Recent evidence suggests that glycogen synthase kinase 3s (GSK 3s) and their upstream and downstream regulators have key roles in many fundamental processes during neurodevelopment. Disruption of GSK3 signaling adversely affects brain development and is associated with several neurodevelopmental disorders. Here, we discuss the mechanisms by which GSK3 activity is regulated in the nervous system and provide an overview of the recent advances in understanding how GSK3 signaling controls neurogenesis, neuronal polarization, and axon growth during brain development. These studies suggest GSK3 as a major signaling node that mediate multiple signaling molecules regulating neurodevelopment, such as DISC1, Par3/6, and Wnts.
Glycogen synthase kinase 3s are serine/threonine kinases that were originally identified as key regulatory enzymes in glucose metabolism1, 2. There are two isoforms, GSK3α and GSK3β, encoded by separate genes, which are overall 85% homologous to each other, with 95% identity in the kinase domains3. In rodents and humans GSK3β2, an alternative splice variant of GSK3β has been reported, which contains a 13 amino acid insertion in an external loop near the catalytic domain4. In contrast to the ubiquitously expressed GSK3β1, GSK3β2 is expressed specifically in the nervous system, with the highest levels found during development4. Interestingly, recent studies suggest that GSK3β2 plays a specific part in neuronal morphogenesis in vitro5, 6, and it remains to be determined whether different isoforms have specific functions in vivo during brain development. Since their discovery, GSK3s have been shown to mediate various signaling pathways, among which the growth factor and Wnt signaling pathways are the most studied7. Consistent with the roles of growth factors and Wnt proteins in the nervous system, especially during neurodevelopment, emerging evidence points to GSK3s as key regulators in multiple neurodevelopmental processes, including neurogenesis, neuronal migration, neuronal polarization and axon growth and guidance.

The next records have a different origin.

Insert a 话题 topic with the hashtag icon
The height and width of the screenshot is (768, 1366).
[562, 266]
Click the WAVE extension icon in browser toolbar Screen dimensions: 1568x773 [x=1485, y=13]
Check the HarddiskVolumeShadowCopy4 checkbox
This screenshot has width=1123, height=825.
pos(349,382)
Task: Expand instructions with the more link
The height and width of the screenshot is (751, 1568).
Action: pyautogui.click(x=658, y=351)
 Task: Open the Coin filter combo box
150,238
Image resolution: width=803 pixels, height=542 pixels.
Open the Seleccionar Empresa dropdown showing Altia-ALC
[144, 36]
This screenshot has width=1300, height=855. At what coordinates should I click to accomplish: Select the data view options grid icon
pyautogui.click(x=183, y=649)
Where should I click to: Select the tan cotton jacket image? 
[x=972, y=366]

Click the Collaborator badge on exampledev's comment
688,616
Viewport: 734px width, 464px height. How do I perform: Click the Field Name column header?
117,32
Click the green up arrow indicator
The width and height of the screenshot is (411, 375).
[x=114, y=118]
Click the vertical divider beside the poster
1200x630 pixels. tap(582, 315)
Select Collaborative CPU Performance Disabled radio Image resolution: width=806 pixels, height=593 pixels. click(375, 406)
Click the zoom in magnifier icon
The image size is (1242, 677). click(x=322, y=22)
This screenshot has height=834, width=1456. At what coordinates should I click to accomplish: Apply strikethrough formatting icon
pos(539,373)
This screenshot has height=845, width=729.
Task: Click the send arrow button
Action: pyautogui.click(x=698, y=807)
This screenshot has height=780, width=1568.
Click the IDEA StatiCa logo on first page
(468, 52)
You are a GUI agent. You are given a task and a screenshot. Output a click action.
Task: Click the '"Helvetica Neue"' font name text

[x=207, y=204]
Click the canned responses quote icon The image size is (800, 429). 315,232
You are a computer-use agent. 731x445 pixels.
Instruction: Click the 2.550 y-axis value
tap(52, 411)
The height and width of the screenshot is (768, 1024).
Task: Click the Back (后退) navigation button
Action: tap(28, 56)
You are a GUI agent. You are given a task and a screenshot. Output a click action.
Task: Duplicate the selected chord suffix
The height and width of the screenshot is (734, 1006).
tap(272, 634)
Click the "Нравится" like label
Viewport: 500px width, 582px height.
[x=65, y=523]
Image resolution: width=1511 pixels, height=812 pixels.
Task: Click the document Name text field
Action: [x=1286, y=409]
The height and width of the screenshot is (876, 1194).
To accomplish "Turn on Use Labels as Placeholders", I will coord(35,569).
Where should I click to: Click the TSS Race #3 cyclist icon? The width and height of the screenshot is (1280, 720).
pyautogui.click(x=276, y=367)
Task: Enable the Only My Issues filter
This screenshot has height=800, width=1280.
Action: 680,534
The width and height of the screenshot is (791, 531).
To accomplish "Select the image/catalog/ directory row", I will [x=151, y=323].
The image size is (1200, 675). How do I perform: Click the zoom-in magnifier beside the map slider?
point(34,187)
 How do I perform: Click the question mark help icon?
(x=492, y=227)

How do GSK3s regulate such a wide spectrum of developmental events? The answer may lie in the broad range of GSK3 substrates. Among GSK3 substrates are many transcription factors, such as cAMP response element-binding protein (CREB)8, nuclear factor of activated T-cells (NFAT)9, 10, neurogenin 211, Smad112, c-Jun13, and β-catenin14, all of which play important parts in the regulation of gene expression throughout neurodevelopment. GSK3s regulate these transcription factors by controlling their protein levels, DNA binding activities, and/or nuclear localization. In addition to gene expression, cell morphogenesis requires reorganization of the cytoskeleton, especially microtubules. GSK3s regulate the activity of several microtubule-associated proteins (MAPs)15, and so might control mitotic spindle reorganization during cell division, coordinated movement of the leading process and soma during neuronal migration, and directed growth cone advancement during axon growth and guidance, all of which require coordinated control of microtubule dynamics. Changes in GSK3 activity have been associated with many psychiatric and neurodegenerative diseases, such as Alzheimer’s disease, schizophrenia, and autism spectrum disorders, and it has become increasingly apparent that GSK3 might be a common therapeutic target for different classes of psychiatric drugs16, 17. Indeed, lithium, a direct inhibitor of GSK318, has been used in humans as a mood stabilizer for over 50 years19. The hypothesis that disturbances of brain development play a part in the etiology of these disorders is further supported by the fact that several genetic susceptibility factors for psychiatric disorders have key roles in neurodevelopment. Intriguingly, many of the genes associated with schizophrenia encode proteins involved in GSK3 signaling, such as Disrupted-In-Schizophrenia 1 (DISC1), Neuregulin 1, and Frizzled-320. Genes associated with autism spectrum disorders also encode proteins that are involved in the modulation of or that are affected by GSK3 activity, including phosphatase and tensin homolog deleted on chromosome 10 (PTEN)21, DISC122, serotonin23, tuberous sclerosis complex 1/2 (TSC1/2)24, and adenomatous polyposis coli (APC)25, 26. Therefore, a better understanding of the role of GSK3 in neurodevelopment could provide insight into the etiology of these disorders and possibly open up the potential of a new library of therapeutic targets.
In this Review, we provide an overview of the involvement of GSK3 signaling in neurodevelopment, with a particular emphasis on neurogenesis, neuronal polarization, and axon growth. We will also discuss the potential crosstalk between GSK3 signaling and other pathways that are implicated in these developmental steps.